**ASSIGNED TASK**
After locating the line with "Open the Subnet dropdown" in the records below, print it and every line after it exactly.

**EXTRACTED MATERIAL**

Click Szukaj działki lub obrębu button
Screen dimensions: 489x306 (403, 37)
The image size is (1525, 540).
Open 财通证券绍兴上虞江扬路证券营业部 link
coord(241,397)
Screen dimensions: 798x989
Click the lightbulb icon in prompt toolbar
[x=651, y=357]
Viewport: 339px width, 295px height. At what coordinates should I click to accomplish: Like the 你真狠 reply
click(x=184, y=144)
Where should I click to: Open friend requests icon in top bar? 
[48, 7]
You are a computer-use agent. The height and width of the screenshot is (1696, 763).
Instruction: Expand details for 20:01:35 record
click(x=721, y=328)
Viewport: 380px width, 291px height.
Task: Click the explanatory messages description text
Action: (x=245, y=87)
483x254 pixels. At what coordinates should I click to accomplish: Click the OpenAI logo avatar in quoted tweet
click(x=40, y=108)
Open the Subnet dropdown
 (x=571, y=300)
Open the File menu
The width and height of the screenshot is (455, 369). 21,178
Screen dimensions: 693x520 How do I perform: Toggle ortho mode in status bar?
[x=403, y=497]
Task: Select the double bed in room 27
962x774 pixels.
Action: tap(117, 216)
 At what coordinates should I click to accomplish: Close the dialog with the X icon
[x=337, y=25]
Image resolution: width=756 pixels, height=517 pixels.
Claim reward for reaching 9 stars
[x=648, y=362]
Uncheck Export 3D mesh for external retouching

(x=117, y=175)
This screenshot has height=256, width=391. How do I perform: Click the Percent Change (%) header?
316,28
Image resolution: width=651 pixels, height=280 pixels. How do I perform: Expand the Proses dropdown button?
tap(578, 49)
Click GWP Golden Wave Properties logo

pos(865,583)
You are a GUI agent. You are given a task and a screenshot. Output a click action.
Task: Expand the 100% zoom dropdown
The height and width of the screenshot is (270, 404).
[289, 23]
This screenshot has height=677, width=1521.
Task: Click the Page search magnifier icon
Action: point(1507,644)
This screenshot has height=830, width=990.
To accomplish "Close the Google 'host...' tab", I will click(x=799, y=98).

**EXERCISE ANSWER**
Open the Subnet dropdown
 (x=571, y=300)
Open the File menu
The width and height of the screenshot is (455, 369). 21,178
Screen dimensions: 693x520 How do I perform: Toggle ortho mode in status bar?
[x=403, y=497]
Task: Select the double bed in room 27
962x774 pixels.
Action: tap(117, 216)
 At what coordinates should I click to accomplish: Close the dialog with the X icon
[x=337, y=25]
Image resolution: width=756 pixels, height=517 pixels.
Claim reward for reaching 9 stars
[x=648, y=362]
Uncheck Export 3D mesh for external retouching

(x=117, y=175)
This screenshot has height=256, width=391. How do I perform: Click the Percent Change (%) header?
316,28
Image resolution: width=651 pixels, height=280 pixels. How do I perform: Expand the Proses dropdown button?
tap(578, 49)
Click GWP Golden Wave Properties logo

pos(865,583)
You are a GUI agent. You are given a task and a screenshot. Output a click action.
Task: Expand the 100% zoom dropdown
The height and width of the screenshot is (270, 404).
[289, 23]
This screenshot has height=677, width=1521.
Task: Click the Page search magnifier icon
Action: point(1507,644)
This screenshot has height=830, width=990.
To accomplish "Close the Google 'host...' tab", I will click(x=799, y=98).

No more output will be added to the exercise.